The namenode on an-master1001 had a 20 second delay in waiting for a quorum of journalnodes to respond, but there's nothing in the logs of the journalnodes to explain why this delay might have occurred.
It looks like this was a period of quite busy write activity for the cluster: https://grafana.wikimedia.org/d/000000585/hadoop?orgId=1&from=1694488282106&to=1694509495688

image.png (955×1 px, 277 KB)

There was some GC activity correlating with this too, but in the order of milliseconds, so it still doesn't fully explain it.

I think that the only way forward I can think of at the moment is to try scheduling some downtime for krb1001 and either:

  • powering it off for a while

or

  • stopping the krb5-kdc service

This would force the kerberos clients to use the standby server and might surface any problems we have with the failover configuration when the Hadoop cluster is under load.
What do you think @MoritzMuehlenhoff - Do you think that this option is worth exploring more?

I think that the only way forward I can think of at the moment is to try scheduling some downtime for krb1001 and either:

  • powering it off for a while

or

  • stopping the krb5-kdc service

This would force the kerberos clients to use the standby server and might surface any problems we have with the failover configuration when the Hadoop cluster is under load.
What do you think @MoritzMuehlenhoff - Do you think that this option is worth exploring more?

Sounds worth a try, I don't believe we need to actually shut the server down, but we can just stop/mask the KDC and kadmin services for a test.

OK, I will schedule some time to do that next week.

I've found it impossible to find time to work on this so far, given a number of other incidents we observed this week and overall workload. Maybe we will have a quiet week soon and I will be able to give it enough focus to test it.

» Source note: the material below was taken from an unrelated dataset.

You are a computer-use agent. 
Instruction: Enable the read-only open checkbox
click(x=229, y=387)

I've scheduled some time to work on this on Monday 16th of October at approximately 09:00 UTC.
Is that OK with you @MoritzMuehlenhoff?

My plan is to:

  • log in SAL and #wikimedia-analytics what I'm doing
  • disable puppet on krb1001
  • systemctl stop krb5-kdc.service krb5-admin-server.service
  • Watch the nameserver logs on an-master100[1-2]
  • Watch the kdc logs etc.
  • Check for any other slowdowns or anything else, e.g. presto, superset, hive
  • Restart the services when finished
  • Re-enable puppet

Is this OK, as far as you are concerned. Is thereanything outside of the Hadoop/Analytics space that I need to be careful to watch while this is going on?

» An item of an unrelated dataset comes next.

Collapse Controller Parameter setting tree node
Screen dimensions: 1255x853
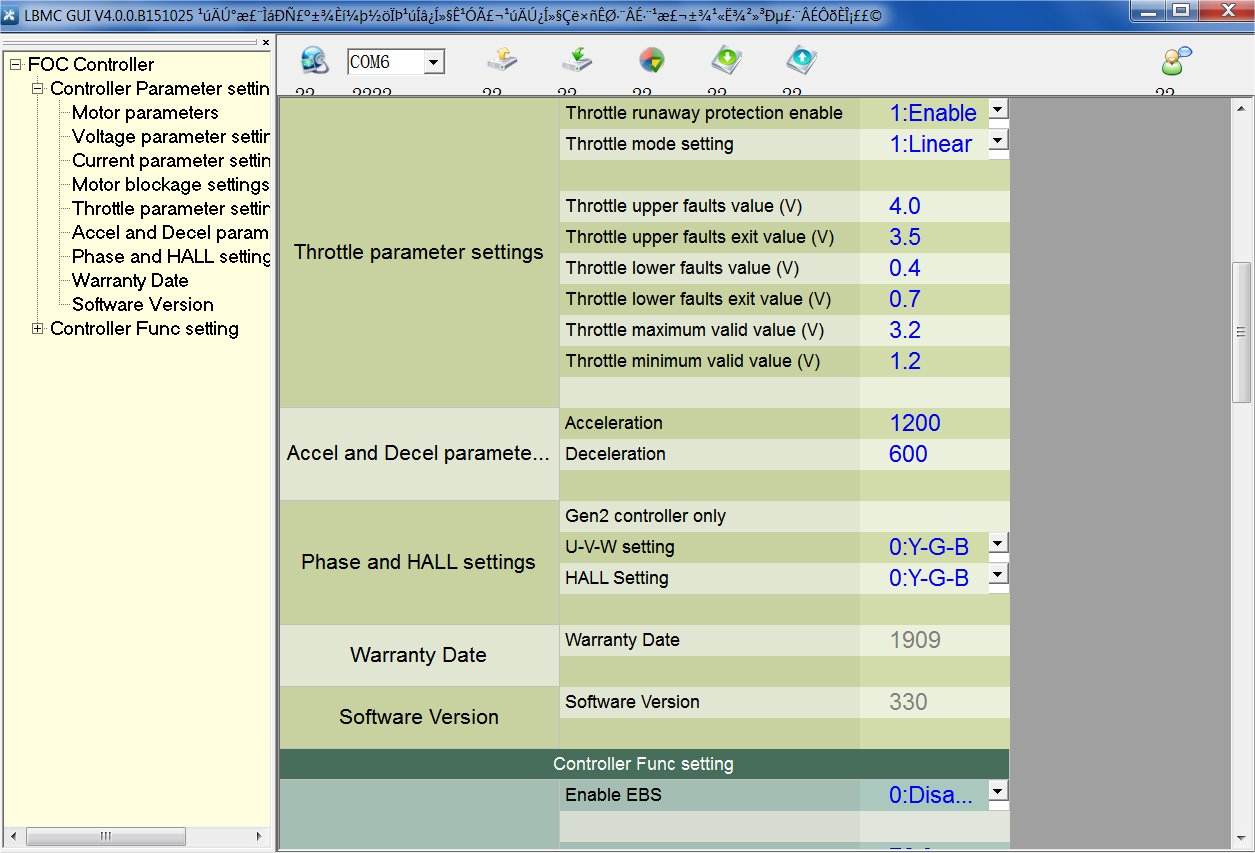pyautogui.click(x=38, y=89)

I've scheduled some time to work on this on Monday 16th of October at approximately 09:00 UTC.
Is that OK with you @MoritzMuehlenhoff?

I'm off next week, can we do it a week later?

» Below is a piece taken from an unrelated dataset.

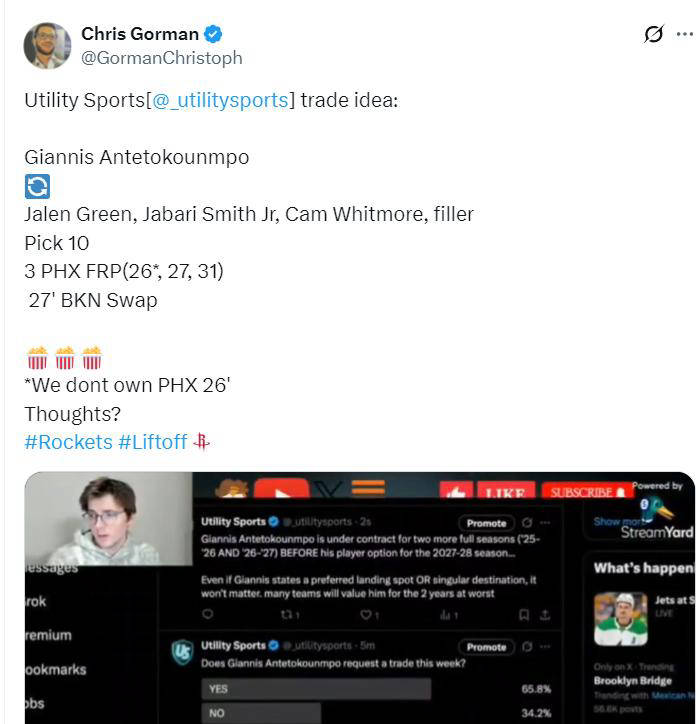Click the hockey player trending thumbnail

[x=621, y=619]
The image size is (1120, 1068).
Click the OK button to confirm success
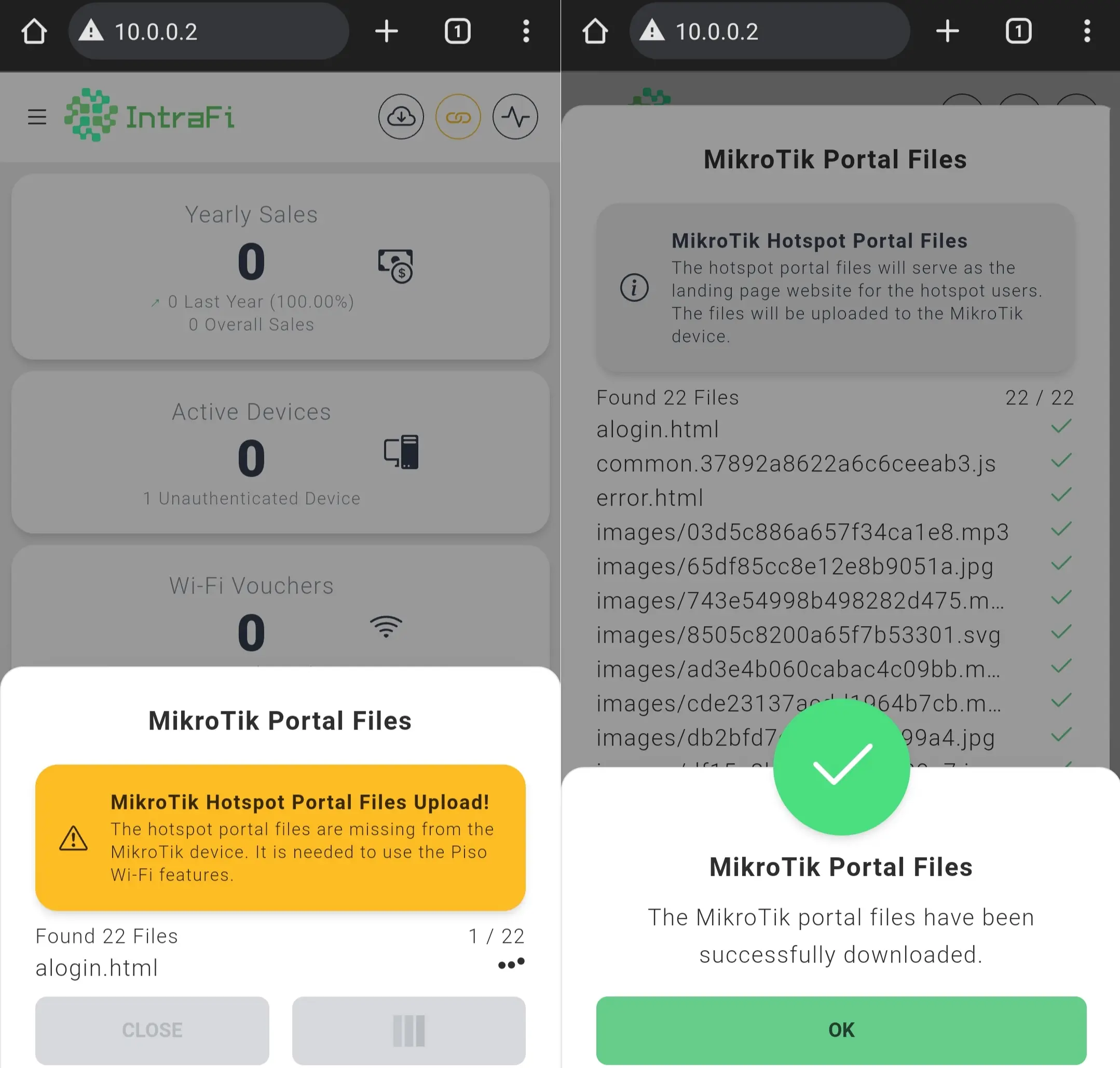[840, 1029]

I've scheduled some time to work on this on Monday 16th of October at approximately 09:00 UTC.
Is that OK with you @MoritzMuehlenhoff?

I'm off next week, can we do it a week later?

Yep, sure thing. I'll pencil it in for 09:00 UTC on Monday October 23rd.

Mentioned in SAL (#wikimedia-analytics) [2023-10-23T09:09:02Z] <btullis> disabling puppet on krb1001 for T346135

Mentioned in SAL (#wikimedia-analytics) [2023-10-23T09:47:39Z] <btullis> restarting krb5-kdc.service and krb5-admin-server.service on krb1001 and re-enabling puppet for T346135

BTullis moved this task from In Progress to Done on the Data-Platform-SRE board.

We stopped the krb5-kdc and krb5-admin-server services on krb1001 in order to monitor for any unusual behaviour from the HDFS namenodes, or any other kerberos enabled services.

The services ran this way for about 40 minutes, during a relatively busy period on the cluster. We also stressed presto by loading lots of Superset dashboards.

Everything appeared to function exactly as intended, with the secondary KDC (krb2002) picking up all of the load seamlessly. I checked the log file: /var/log/hadoop-hdfs/hadoop-hdfs-namenode-an-master1001.log to see if we got any similar journalnode timeouts, or anything like that, but there was nothing.

That's an extremely successful test of the failover capabilities and very reassuring, but it doesn't help us to find the root cause of this particular namenode failure.
I think that we will just have to resolve this ticket and be on the lookout for any similar behaviour in future.